De toute façon, ces touristes aux poches pleines, avides de produits de luxe, elle reste chez elle, pour cause de Covid. L’ambiance sur les Champs Elysées est lugubre. Le magasin Hugo Boss est vide. L’avenue est vide. Le McDonald’s est d’ordinaire une représentation permanente digne d’un film de Frederico Fellini… Des enfants qui trépignent. Des adultes qui se plaignent (euphémisme) que ce qui est dans leur plateau ne correspond pas à ce qu’ils ont commandé. De jeunes élégantes qui n’ont pas trouvé de meilleur endroit pour tourner une "story". Sauf que ce soir, même le McDonald’s est désert. 

Les Champs Elysées payent cash leur hyper-spécialisation dans le tourisme de luxe. Ce spectacle est désolant.


Plus généralement, c’est tout Paris qui subit les conséquences de ses orientations. 

Paris a toujours été une ville de loisirs. Pierre-Auguste Renoir et Édouard Manet ont peint les loisirs dominicaux des ouvriers. Et que dire du Paris est une fête, le livre au titre évocateur d’Ernest Hemingway ?
Ce qui était nouveau, c’était l’intensification : la vie parisienne n’était plus qu’une célébration permanente. On se retrouvait à papoter, dans un lieu branché, une flute à la main, sans plus trop savoir pourquoi.
Néanmoins, cette socialisation à outrance, dans des espaces clos, est par essence désormais proscrite.

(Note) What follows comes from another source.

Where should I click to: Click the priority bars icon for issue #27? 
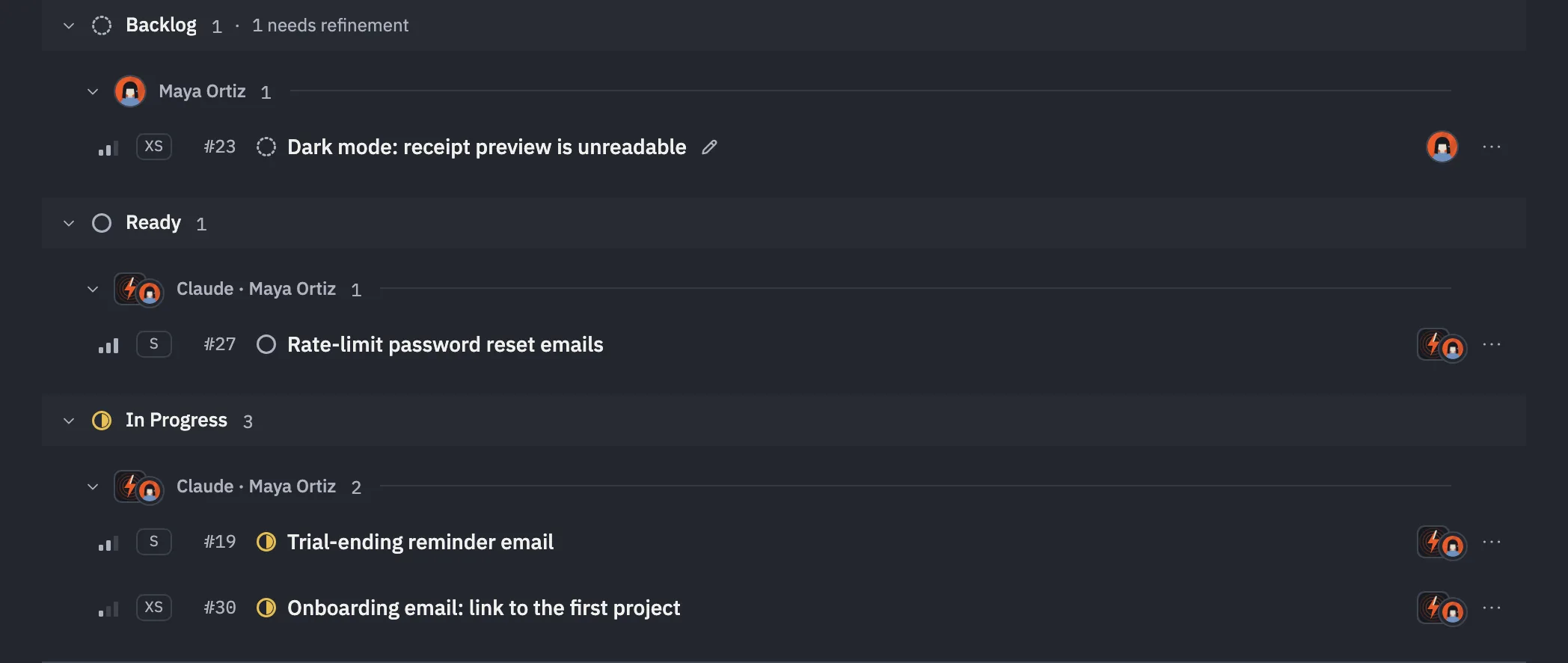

Les vaccins, nous dit-on, ne seront pas prêts avant l’été prochain. Et encore, il faudra ensuite vacciner 70 millions d’âmes… Certains évènements prévus en 2021 sont déjà annulés. Je ne crois pas qu’un beau matin, on sifflera la fin de la partie, on jettera nos masques et l’on s’en ira fêter je-ne-sais-quoi dans une fabrique transformée en lieu éphémère…
Non, car 18 mois de fêtes en pointillés, c’est long. Long pour les propriétaires de lieux et les organisateurs d’évènements, bien sûr. Partout, l’on voit des alignements de rideaux de fer définitivement baissés. Y compris sur les Champs Elysées où naguère, on convoitait le moindre pas de porte. La clientèle tire également la langue. Les temps sont durs. Les particuliers sacrifient les sorties, tandis que les professionnels taillent à la hache dans le budget évènementiel/communication. Ce qui revient peu ou prou au même. Enfin, en 18 mois, de nouvelles habitudes sont apparues. Chez les particuliers, c’est le retour en force du cocooning. Faute d’aller au restaurant, au bar ou au cinéma, on fait tout venir chez soi. Et plus le confinement partiel dure, plus le changement s’enracinera.